→ SOURCE MATERIAL:
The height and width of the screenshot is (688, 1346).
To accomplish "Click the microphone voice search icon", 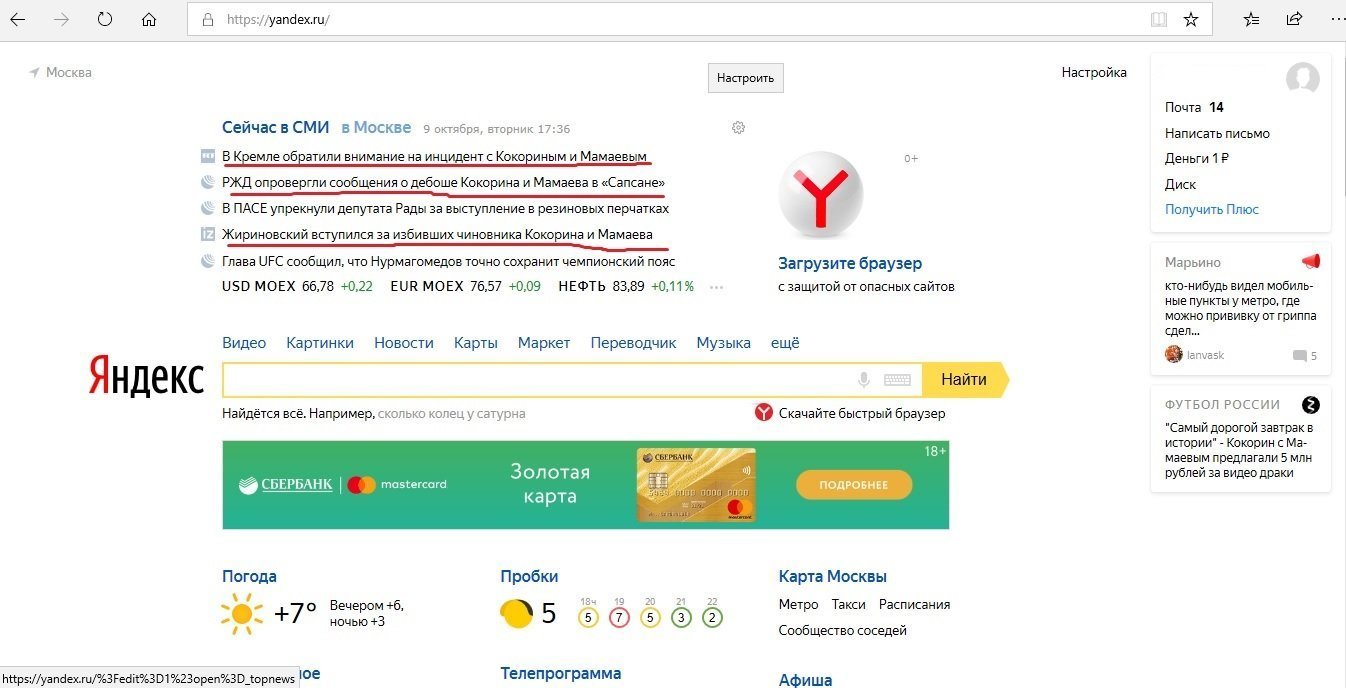I will click(x=864, y=380).
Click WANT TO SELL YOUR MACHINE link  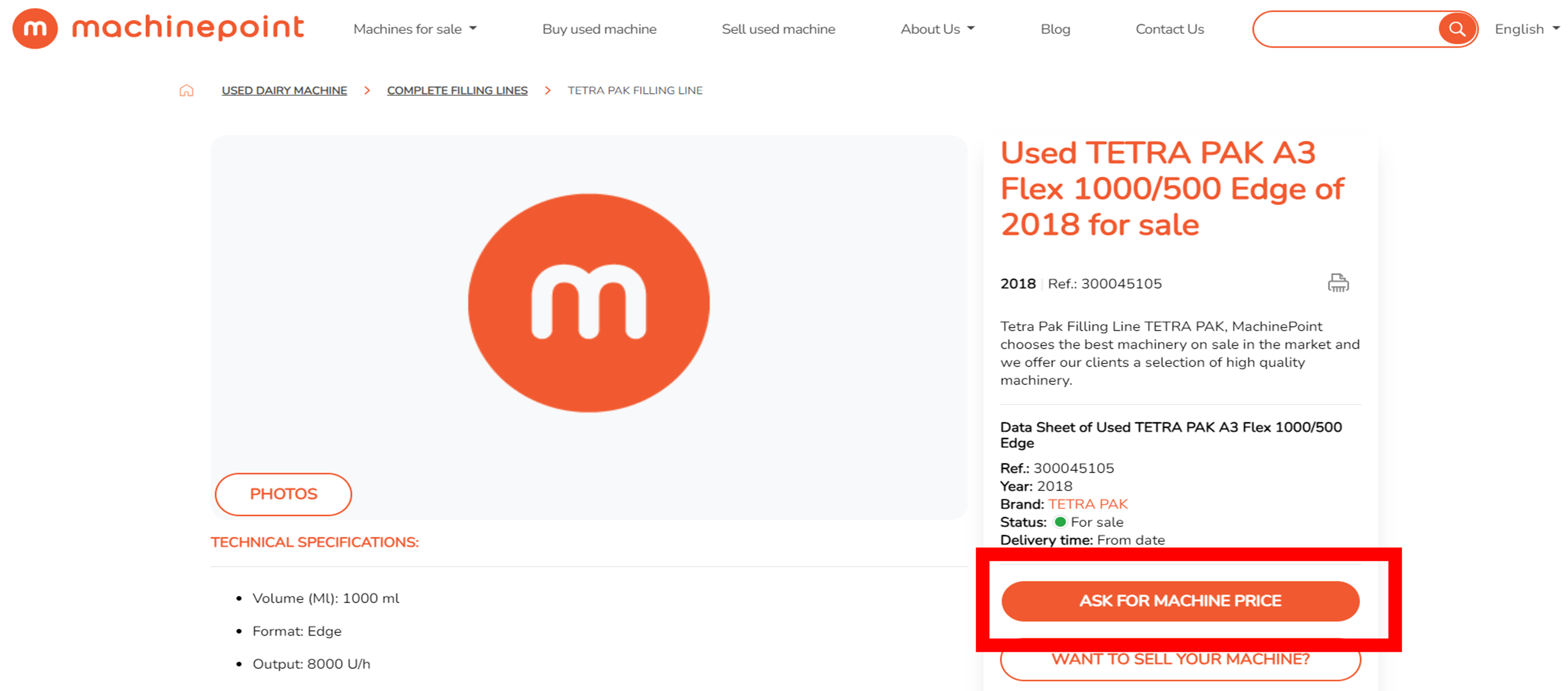pos(1181,659)
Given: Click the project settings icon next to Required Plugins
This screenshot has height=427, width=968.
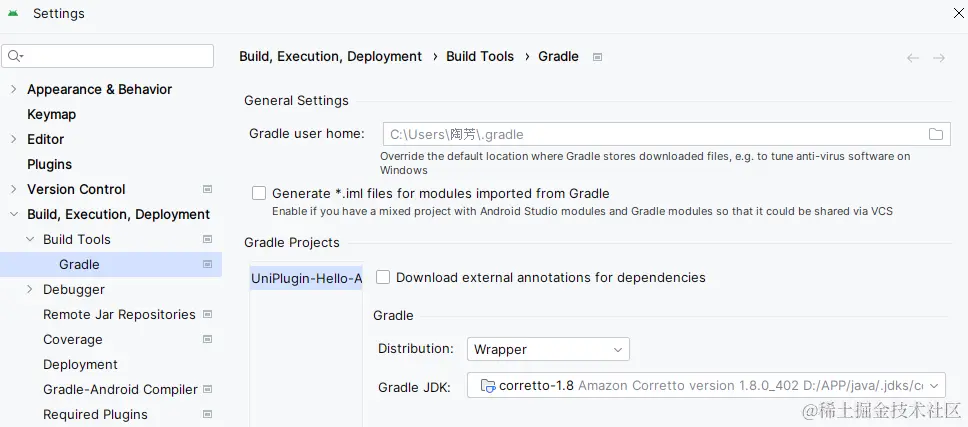Looking at the screenshot, I should (x=208, y=414).
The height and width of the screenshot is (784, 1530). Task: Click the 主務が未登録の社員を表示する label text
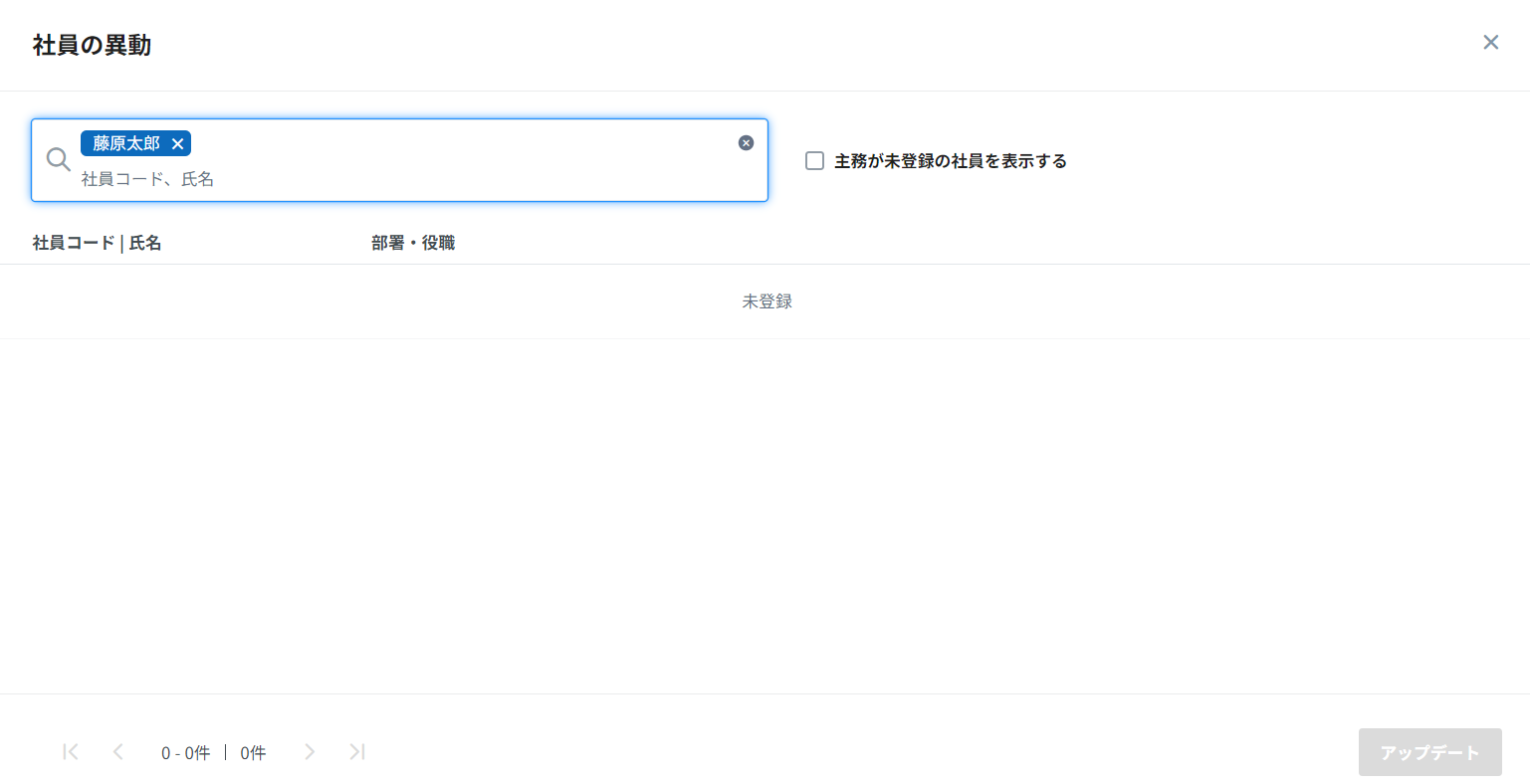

→ EXERCISE GOAL: Could you set down exactly, and only, the lines from the line containing "Given: Click the" through the last line of the records, both included, without the pictures?

→ TASK SOLUTION:
Given: Click the project settings icon next to Required Plugins
This screenshot has height=427, width=968.
Looking at the screenshot, I should (x=208, y=414).
The height and width of the screenshot is (784, 1530). Task: Click the 主務が未登録の社員を表示する label text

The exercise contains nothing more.